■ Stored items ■
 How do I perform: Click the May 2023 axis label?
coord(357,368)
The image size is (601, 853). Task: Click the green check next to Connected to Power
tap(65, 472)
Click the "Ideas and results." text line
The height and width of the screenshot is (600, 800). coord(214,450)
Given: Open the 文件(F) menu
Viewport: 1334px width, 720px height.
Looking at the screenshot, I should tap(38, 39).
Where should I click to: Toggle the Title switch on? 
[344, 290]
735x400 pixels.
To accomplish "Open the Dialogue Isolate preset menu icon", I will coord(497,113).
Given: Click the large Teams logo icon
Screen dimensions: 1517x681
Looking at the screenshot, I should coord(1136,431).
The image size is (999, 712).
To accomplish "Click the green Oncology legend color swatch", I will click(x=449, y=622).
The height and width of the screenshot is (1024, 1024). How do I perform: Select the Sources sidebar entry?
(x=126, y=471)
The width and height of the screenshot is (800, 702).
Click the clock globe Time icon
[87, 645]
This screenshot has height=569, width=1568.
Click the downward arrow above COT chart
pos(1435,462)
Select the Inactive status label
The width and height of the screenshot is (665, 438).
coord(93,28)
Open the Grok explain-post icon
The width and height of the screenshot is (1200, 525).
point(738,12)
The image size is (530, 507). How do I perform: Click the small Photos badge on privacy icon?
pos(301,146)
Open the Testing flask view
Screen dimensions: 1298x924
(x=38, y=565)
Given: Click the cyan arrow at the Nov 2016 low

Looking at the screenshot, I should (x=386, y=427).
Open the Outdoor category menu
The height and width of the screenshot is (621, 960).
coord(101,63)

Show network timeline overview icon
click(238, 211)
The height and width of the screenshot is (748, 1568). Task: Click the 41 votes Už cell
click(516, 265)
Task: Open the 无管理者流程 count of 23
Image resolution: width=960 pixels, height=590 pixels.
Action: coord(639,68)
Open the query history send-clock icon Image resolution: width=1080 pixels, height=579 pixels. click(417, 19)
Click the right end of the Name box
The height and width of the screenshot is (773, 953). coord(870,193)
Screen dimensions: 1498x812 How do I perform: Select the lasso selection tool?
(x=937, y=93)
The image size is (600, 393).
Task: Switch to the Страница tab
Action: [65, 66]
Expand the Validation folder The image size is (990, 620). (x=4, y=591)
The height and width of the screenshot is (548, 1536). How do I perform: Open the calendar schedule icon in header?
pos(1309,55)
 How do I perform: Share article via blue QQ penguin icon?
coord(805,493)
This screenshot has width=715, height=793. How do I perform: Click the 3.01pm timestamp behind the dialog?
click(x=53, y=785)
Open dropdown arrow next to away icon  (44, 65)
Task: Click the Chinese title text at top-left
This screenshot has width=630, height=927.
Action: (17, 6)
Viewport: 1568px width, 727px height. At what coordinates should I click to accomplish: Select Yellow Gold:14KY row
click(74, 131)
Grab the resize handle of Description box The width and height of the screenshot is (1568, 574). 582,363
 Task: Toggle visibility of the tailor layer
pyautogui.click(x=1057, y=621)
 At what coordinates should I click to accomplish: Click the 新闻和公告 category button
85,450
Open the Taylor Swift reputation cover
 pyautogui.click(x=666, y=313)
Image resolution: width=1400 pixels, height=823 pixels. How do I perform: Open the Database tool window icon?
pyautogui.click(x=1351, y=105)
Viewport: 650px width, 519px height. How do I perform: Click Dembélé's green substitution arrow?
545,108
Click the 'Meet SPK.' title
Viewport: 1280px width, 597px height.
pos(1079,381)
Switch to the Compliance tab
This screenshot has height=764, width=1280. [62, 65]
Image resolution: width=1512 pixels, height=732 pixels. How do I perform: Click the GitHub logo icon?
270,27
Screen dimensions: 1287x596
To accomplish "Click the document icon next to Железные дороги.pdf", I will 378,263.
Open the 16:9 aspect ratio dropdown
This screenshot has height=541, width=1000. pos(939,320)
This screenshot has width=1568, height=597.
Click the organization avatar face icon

■ Activity ■
Only the lines from the one containing "Image resolution: width=1400" through the last line of the entries above should be copied, exactly as written.

■ Result of this task ■
Image resolution: width=1400 pixels, height=823 pixels. How do I perform: Open the Database tool window icon?
pyautogui.click(x=1351, y=105)
Viewport: 650px width, 519px height. How do I perform: Click Dembélé's green substitution arrow?
545,108
Click the 'Meet SPK.' title
Viewport: 1280px width, 597px height.
pos(1079,381)
Switch to the Compliance tab
This screenshot has height=764, width=1280. [62, 65]
Image resolution: width=1512 pixels, height=732 pixels. How do I perform: Click the GitHub logo icon?
270,27
Screen dimensions: 1287x596
To accomplish "Click the document icon next to Железные дороги.pdf", I will 378,263.
Open the 16:9 aspect ratio dropdown
This screenshot has height=541, width=1000. pos(939,320)
This screenshot has width=1568, height=597.
Click the organization avatar face icon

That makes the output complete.